Fresh Reads from the Science 'o sphere!

Saturday, January 17, 2009

Science Buskers Festival

This morning, the finals of the first ever Science Buskers Festival was held at the Science Centre, so Fresh Brainz popped in to see some enthusiastic young people perform some interesting demonstrations and have lots of fun.

The MC came onstage and gave a brief intro about the competition. Each team was given five minutes for their presentation. He later explained that the teams would be assessed by three groups of people: audience voting (25%), the judges (50%) and online voting (25%).

The audience sitting in the central section gets to vote using one of these handheld devices.

But not everyone gets to vote, and Fresh Brainz as usual is unable to vote, as has been the case for the past ten years...

Just like real life!

The judges are VIPs from various institutions and they're there to give candid feedback to the teams after their presentation, American Idol-style.
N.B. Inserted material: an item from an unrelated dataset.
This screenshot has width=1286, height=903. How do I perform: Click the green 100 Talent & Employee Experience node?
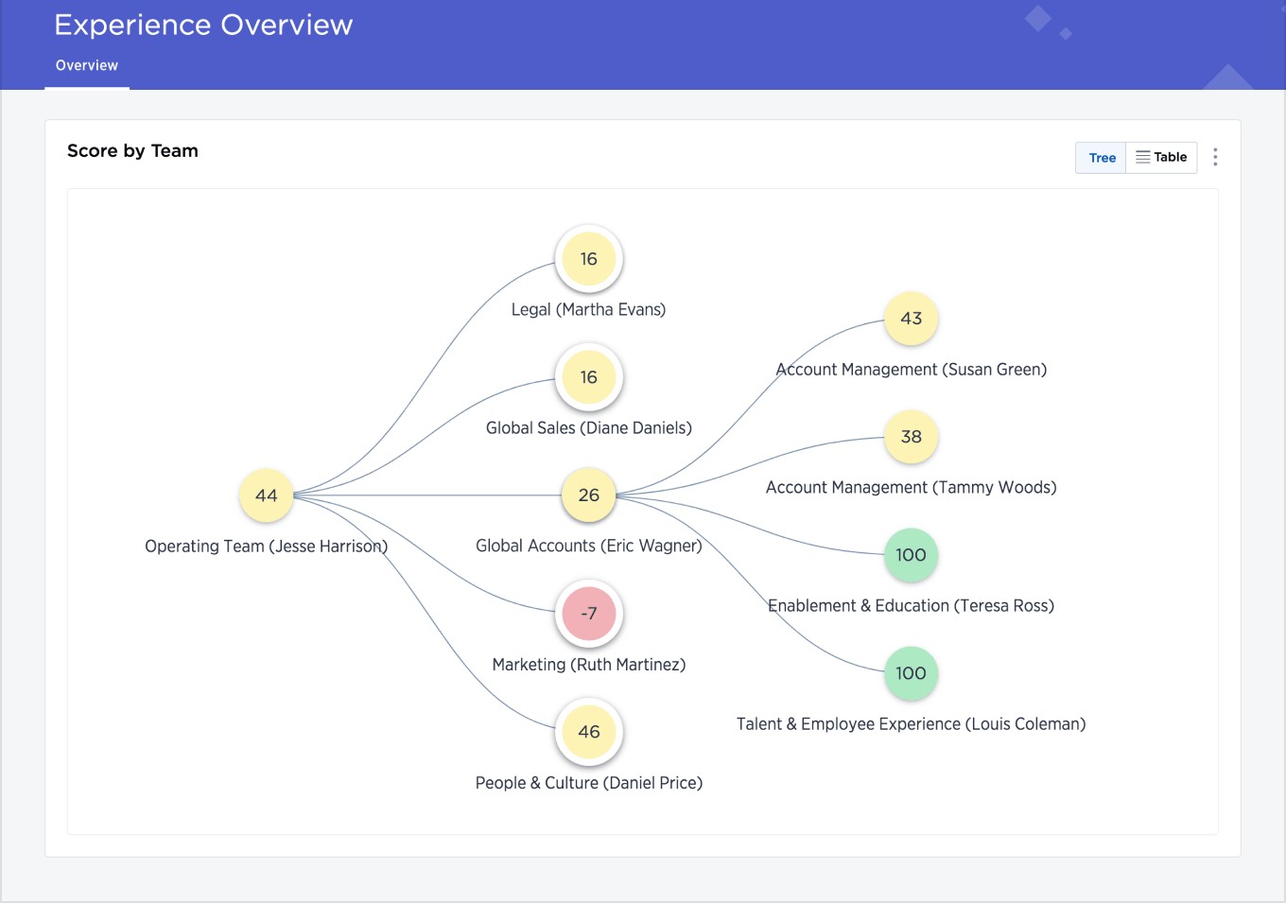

Aside from giving the contestants points to ponder, they also award them actual points.

Unfortunately, Simon Cowell is not among them. As you may have heard, Cowell is now more famous than God.

So if you think that getting the Lord Almighty to make an appearance is difficult, just imagine how hard it is to get Cowell to grace this occasion.

As for the audience, they're there to push buttons on those voting remotes, and to cheer!

That's right, screechy screamy schoolgirl CHEER!

What's cool is that supporters not only cheer for their own team, but for other teams as well.

And audience voting results are instantly available after each team performance.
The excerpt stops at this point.